Il punto critico è proprio questo: il pericolo arriva dall’applicazione WhatsApp realizzata per i sistemi operativi Windows, perché i file malevoli sono stati progettati specificatamente per colpire quel contesto. Ma, ed è un dettaglio fondamentale, affinché l’attacco vada a buon fine serve che l’utente interagisca con il messaggio e apra l’allegato ricevuto.
Il ruolo del social engineering e perché basta un clic di troppo
Anche Malwarebytes ha confermato la natura di questi attacchi, specificando che quelli individuati da Microsoft “si basano esclusivamente sul social engineering“. Tradotto: nessuna vulnerabilità tecnica viene sfruttata in automatico. È necessario che chi sta dietro l’attacco riesca a convincere la vittima ad aprire il file su Windows. Solo a quel punto il contenuto dannoso si attiva e può prendere il controllo del dispositivo, con conseguenze facilmente immaginabili. Furto di identità, sottrazione di dati personali, accesso a informazioni sensibili. Roba che nessuno vorrebbe mai trovarsi a gestire.
Anche se il numero di persone che usa WhatsApp su Windows in modo costante non è enorme rispetto alla base utenti mobile, il rischio riguarda potenzialmente chiunque si trovi ad aprire l’app desktop in un momento sbagliato, magari distrattamente, e clicchi su qualcosa che non avrebbe dovuto aprire.

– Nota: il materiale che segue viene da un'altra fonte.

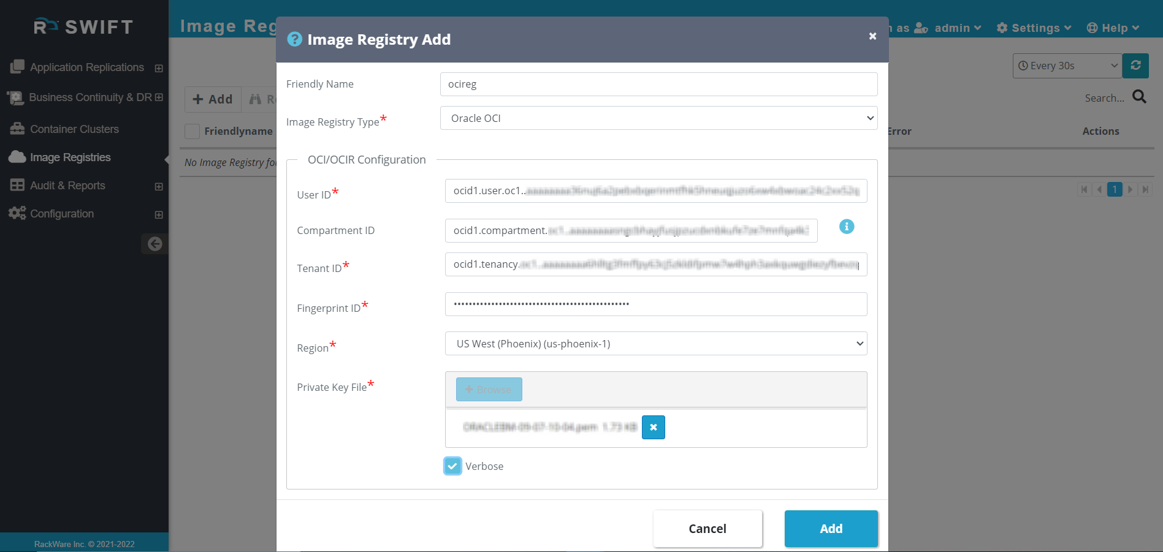The width and height of the screenshot is (1163, 552).
Task: Click the search magnifier icon
Action: [1139, 97]
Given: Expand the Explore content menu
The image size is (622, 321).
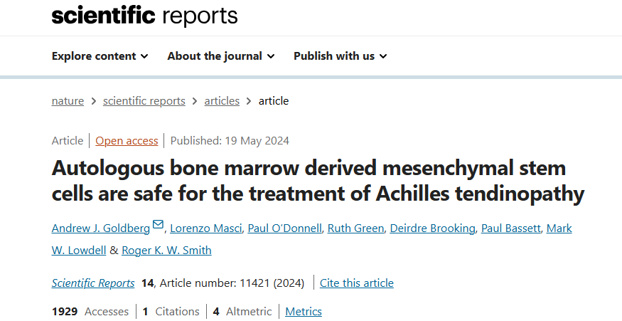Looking at the screenshot, I should [x=100, y=56].
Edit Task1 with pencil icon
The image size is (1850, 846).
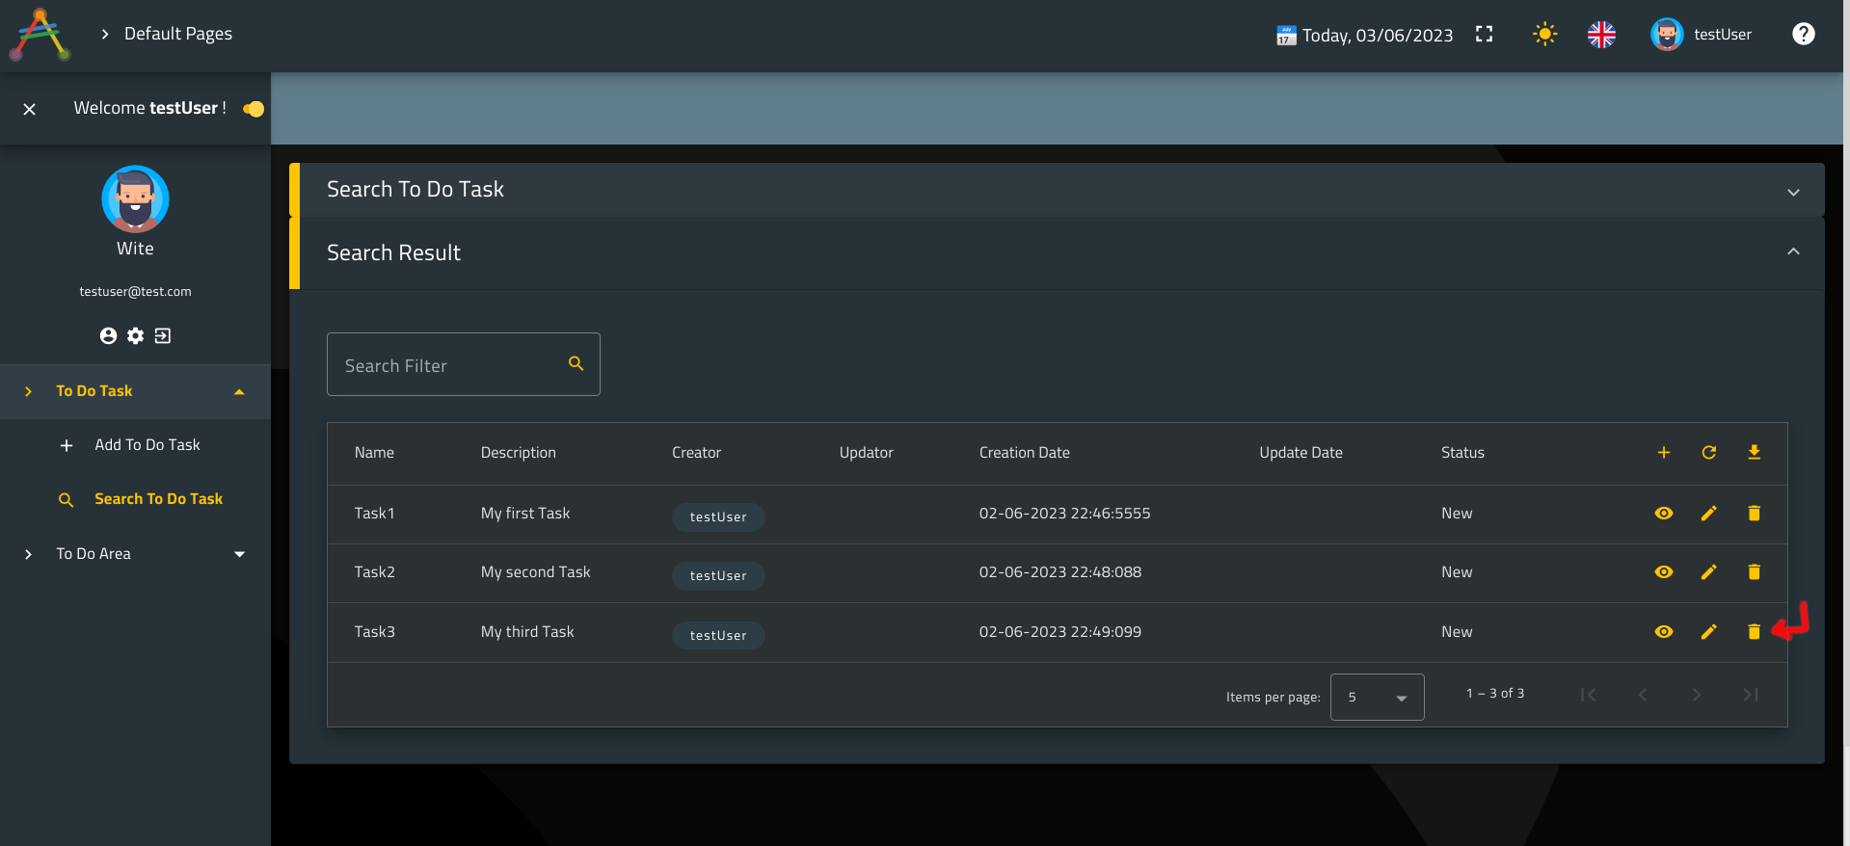(1708, 514)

Come proteggersi da questa minaccia su WhatsApp per Windows
Ci sono alcuni accorgimenti pratici che possono fare la differenza per chi vuole evitare di cadere nella trappola dei cybercriminali. Per prima cosa, non aprire mai allegati non richiesti, anche se sembrano provenire da contatti noti. Verificare sempre che la fonte sia realmente attendibile è un passaggio che richiede pochi secondi ma può evitare guai seri. È inoltre consigliabile scansionare ogni allegato con un sistema di sicurezza avanzato prima di aprirlo.
Un altro suggerimento utile riguarda l’attivazione dell’opzione “Mostra estensione dei nomi dei file” in Esplora risorse su Windows: questo permette di individuare subito file con estensioni sospette che potrebbero essere camuffati. Effettuare download solo da siti ufficiali del produttore resta una regola d’oro, così come aggiornare regolarmente sia le applicazioni installate sia il sistema operativo, per ridurre al minimo le superfici d’attacco disponibili.